Raise your cups! Today is 9/22, World CML Day. We unite every year on 22 September because for still unknown reasons, in about 15 out of a million humans, Chromosomes 9 and 22 swap genetic sections, which then leads to uncontrolled growth of white blood cells, causing Chronic Myeloid Leukemia.
2021 is a special year for many of us CML patients. Personally, yesterday 20 years ago was the day I started my CML treatment on a clinical trial. In 2001 I thought wouldn’t have even one more year to live. For the CML community, it’s been 20 years since Imatinib, a drug which has revolutionized CML treatment, was approved by the FDA. Before 2001, therapeutic options looked grim where patients had decide between the hardships of bone marrow transplant and the high certainty of progression on all other available drug therapies. Imatinib led to a new paradigm in turning a deadly cancer into a chronic disease. Today, five molecular therapies have been approved, and a sixth is currently in the market authorisation process. As long as you diagnose early and have access to all available treatments to treat potential mutations, you can live a kind of normal, long life. And after years of treatment and deep remission, one fourth of CML patients can even safely stop therapies. The rest though needs to take drugs for the rest of their life, if they can.
So where is the issue, is CML a ticked box after those 20 years? Far from that. Without effective treatment, CML is still progressive and lethal. Still too many are diagnosed in advanced phases and then those drugs rarely work. And most patients in the world unfortunately do not have access to those drugs, or diagnostic tests, or experienced clinics or physicians. Even if they have, they may still not be able to afford the drugs, the co-pay, the testing or even the trip to the clinic. If access is not an issue, some may not tolerate the drugs well, and many can’t stop treatment even after years of therapy. And besides stem cell transplant, there is no cure for CML yet.
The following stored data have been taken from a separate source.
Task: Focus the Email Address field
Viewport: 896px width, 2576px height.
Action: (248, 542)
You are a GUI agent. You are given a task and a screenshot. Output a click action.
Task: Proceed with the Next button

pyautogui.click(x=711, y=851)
Yesterday it’s been exactly 10 years since Giora, Jana, Erik and I set up the Leukemia Patient Advocates Foundation in Switzerland. What we call “LePAF” is the non-profit entity that formally hosts the global CML Advocates Network which we founded back in 2005 without a registered entity. The CML Advocates Network has now grown to a network of 128 patient organisations in 93 countries, led by a steering committee of nine advocates from all six world regions, led by Sarunas and Felice, supported by our Denis and his team.
These 20 years have also been years of revolution and evolution of patient advocacy. When I became an advocate in 2001, our CML community started by learning a lot from what other communities like e.g. the HIV or breast cancer movement had already established before us. Being blessed with the privilege of good survival of our advocates on the new therapies, the CML community was able to pioneer a lot of things and worked hard to become a trusted partner of CML researchers, healthcare providers, companies, authorities and policy makers. It’s grown beyond its founders and with its Steering Committee and CAB members, it has become a strong global community of experienced advocates that has also worked as much as it could with other patient communities in hematology, cancer and beyond.
Many see us advocates (and specificsally me) as troublemakers because we’re never satisfied, never grateful enough, not the patients with patience. But whom would it help if spend our time patting each other on our shoulders while many of our patients are still suffering and dying in the lack of effective therapies and care? It has taken 30 years of research to get to where we are in CML today, will it really need another 20 years to find a cure for everyone in need? We just can’t rest, the status quo and a bit more is just not good enough.
World CML Day is always a day for me to reflect, being grateful for the additional years that were given to me, being enthusiastic about the people that challenge the status quo, and being blessed for an impressive patient community that we’re part of.